Written problem:
Copy out the stretch of the listing from the line containing "Click the (a) annotation below the teal curve" through the line containing "pos(103,77)", requests included, and scale every coordinate in the answers by 2.55, rounding to whole numbers with halves going up. Leave the pictures out.

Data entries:
- - - -
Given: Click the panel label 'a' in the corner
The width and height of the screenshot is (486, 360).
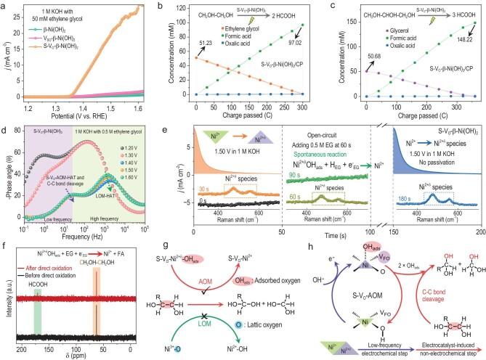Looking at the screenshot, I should [x=6, y=6].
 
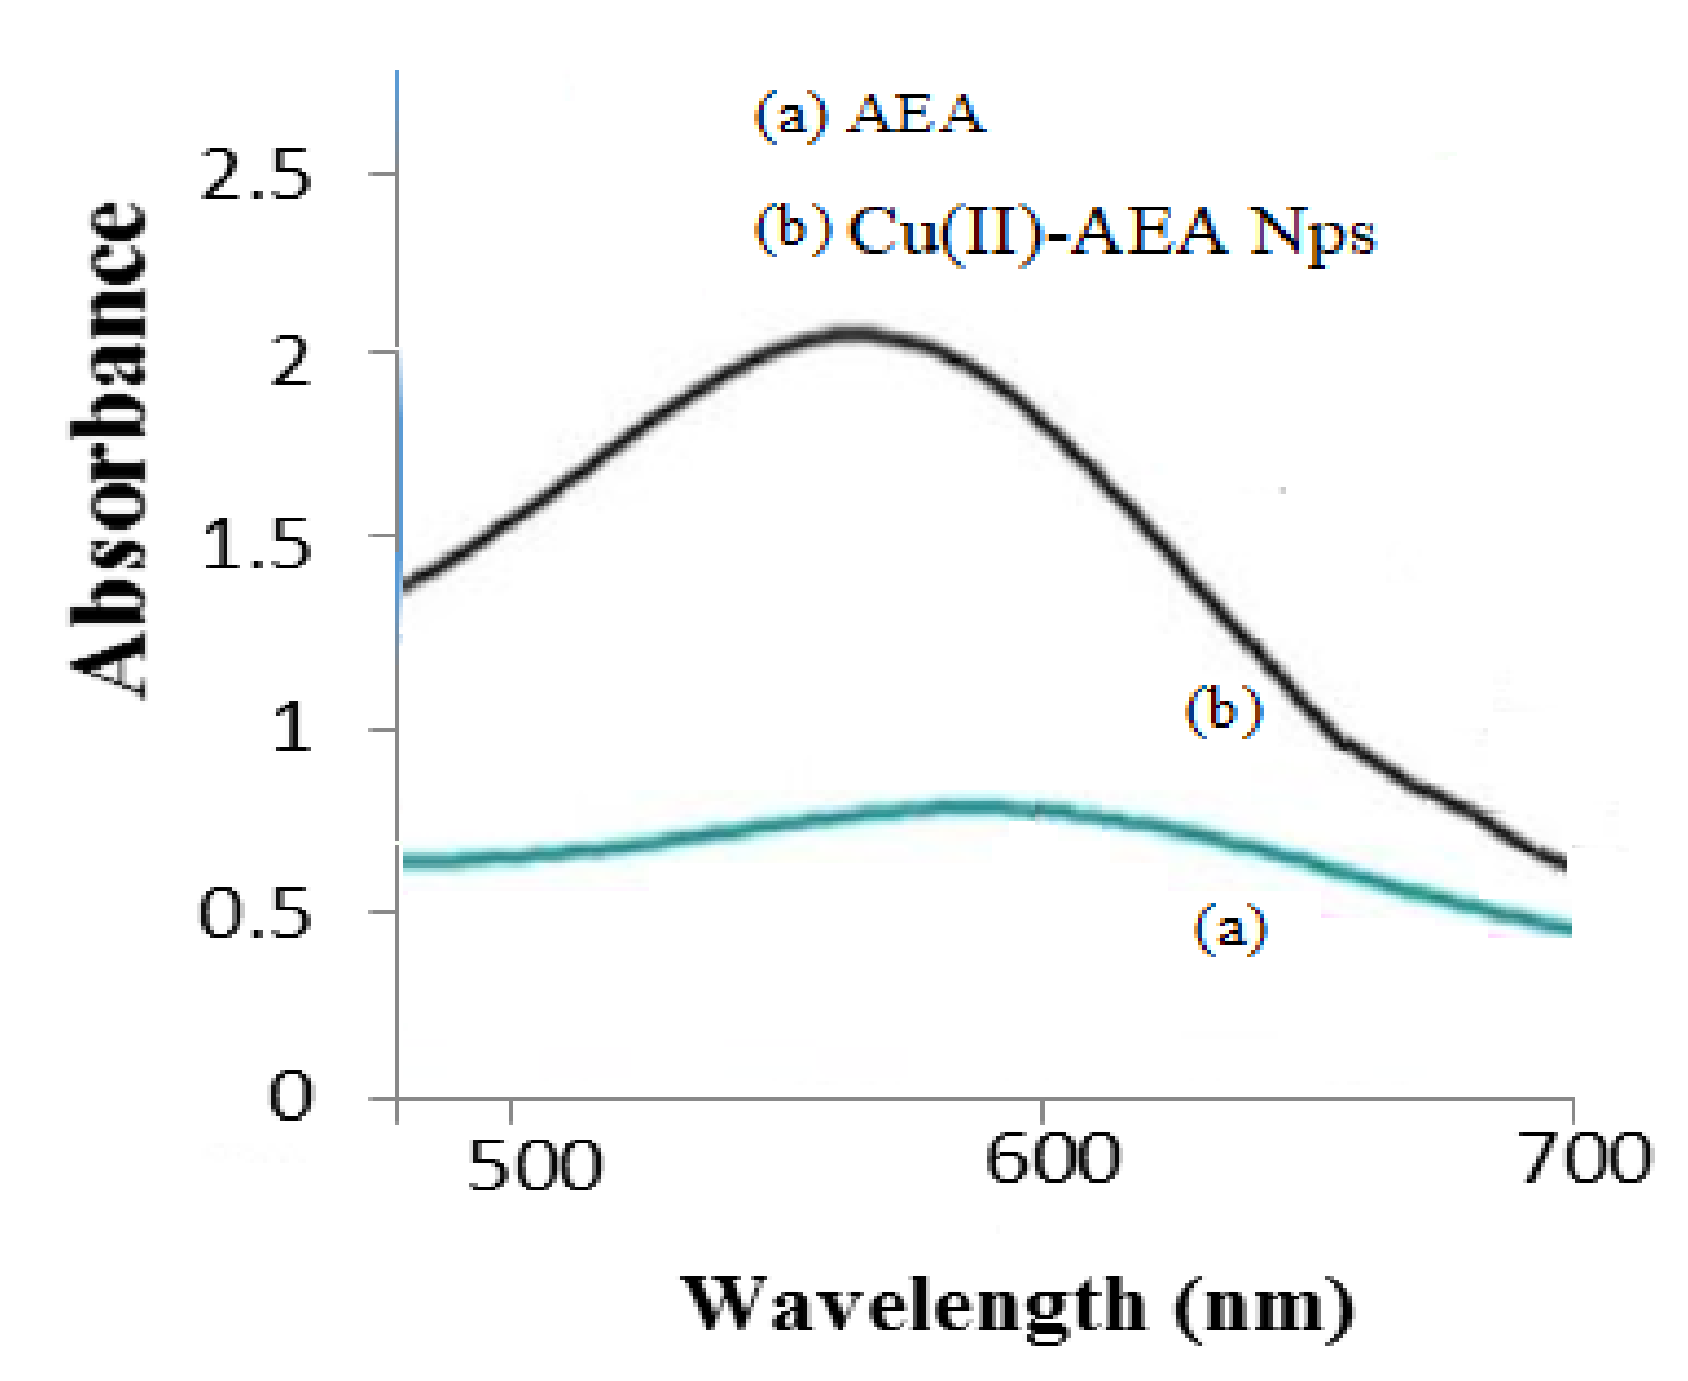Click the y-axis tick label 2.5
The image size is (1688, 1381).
point(256,176)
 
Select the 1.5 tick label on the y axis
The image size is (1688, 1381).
point(256,545)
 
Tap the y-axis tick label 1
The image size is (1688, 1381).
point(292,728)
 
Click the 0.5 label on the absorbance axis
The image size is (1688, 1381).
point(255,913)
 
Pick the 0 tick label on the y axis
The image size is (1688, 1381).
point(290,1094)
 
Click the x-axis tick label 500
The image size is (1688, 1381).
point(534,1166)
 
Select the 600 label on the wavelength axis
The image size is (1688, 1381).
point(1052,1159)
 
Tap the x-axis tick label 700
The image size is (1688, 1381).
point(1586,1159)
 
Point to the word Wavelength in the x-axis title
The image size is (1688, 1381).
point(916,1306)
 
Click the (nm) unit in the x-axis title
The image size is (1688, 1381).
point(1263,1306)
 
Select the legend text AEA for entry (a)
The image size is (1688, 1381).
point(916,115)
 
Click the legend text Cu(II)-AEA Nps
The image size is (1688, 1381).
point(1111,231)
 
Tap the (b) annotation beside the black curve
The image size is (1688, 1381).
point(1224,710)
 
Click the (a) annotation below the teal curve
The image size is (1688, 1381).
point(1230,929)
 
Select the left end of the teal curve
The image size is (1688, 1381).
point(406,860)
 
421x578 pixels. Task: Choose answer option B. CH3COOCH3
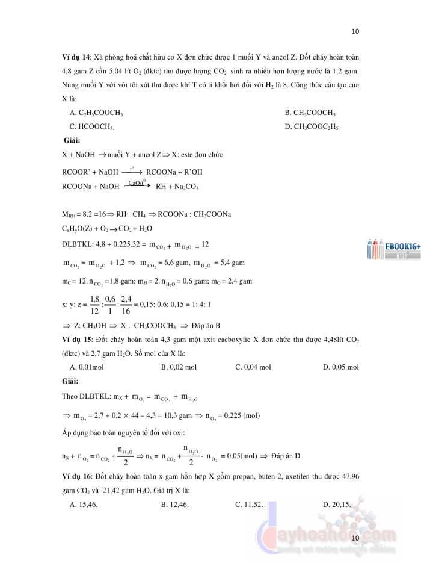(x=310, y=113)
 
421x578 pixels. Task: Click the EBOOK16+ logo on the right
(x=392, y=246)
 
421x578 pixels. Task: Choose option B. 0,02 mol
(x=179, y=367)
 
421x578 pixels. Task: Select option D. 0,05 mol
(x=340, y=367)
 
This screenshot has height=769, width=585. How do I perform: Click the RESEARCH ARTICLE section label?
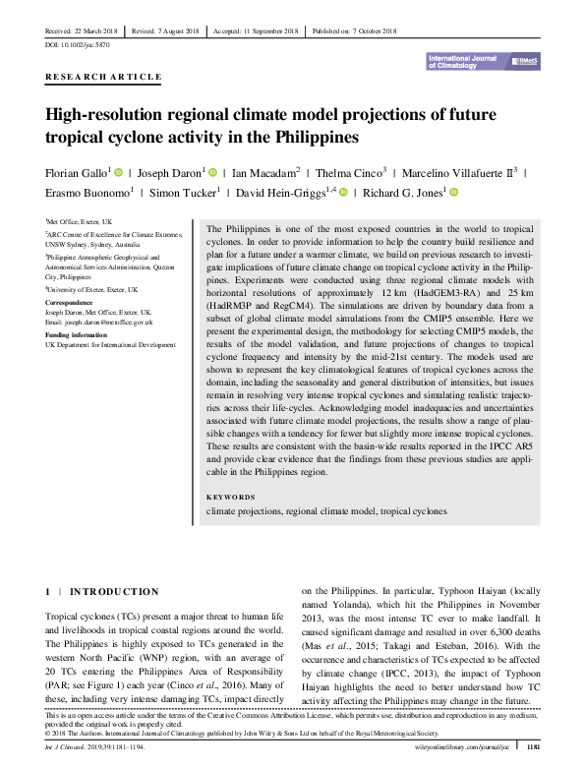pos(103,77)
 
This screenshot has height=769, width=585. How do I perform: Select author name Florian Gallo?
pos(78,171)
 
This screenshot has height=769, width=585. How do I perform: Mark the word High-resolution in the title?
pos(109,113)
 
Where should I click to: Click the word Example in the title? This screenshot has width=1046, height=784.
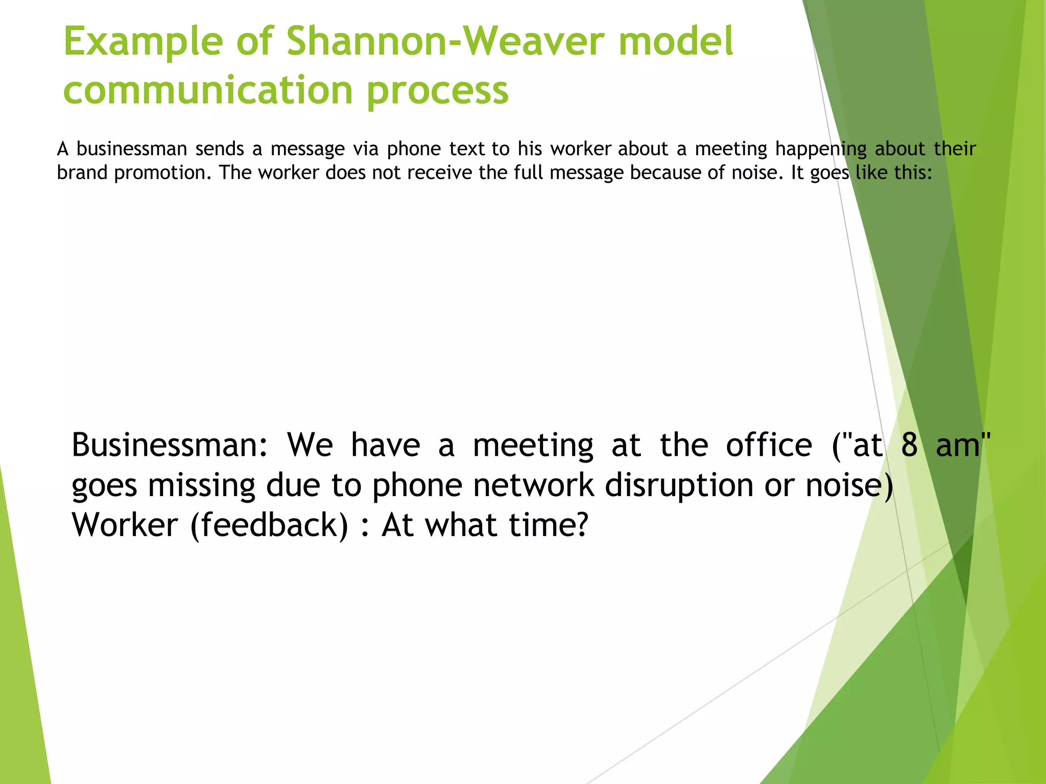point(143,42)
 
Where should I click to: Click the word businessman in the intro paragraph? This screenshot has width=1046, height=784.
- - - -
Final result:
Click the (a) annotation below the teal curve
The image size is (1688, 1381).
point(3137,2369)
 
Select the left end of the teal curve
The image size is (1688, 1381).
point(1035,2193)
 
421x578 pixels. Task: Choose answer option B. CH3COOCH3
(x=791, y=288)
 
421x578 pixels. Task: Click the EBOOK16+ logo on the right
(x=1000, y=627)
 
421x578 pixels. Task: Choose option B. 0,02 mol
(x=456, y=936)
 
421x578 pixels. Task: Select option D. 0,05 mol
(x=867, y=936)
 
This screenshot has height=769, width=585. How do I perform: Click the RESEARCH ARTICLE section label?
pos(263,196)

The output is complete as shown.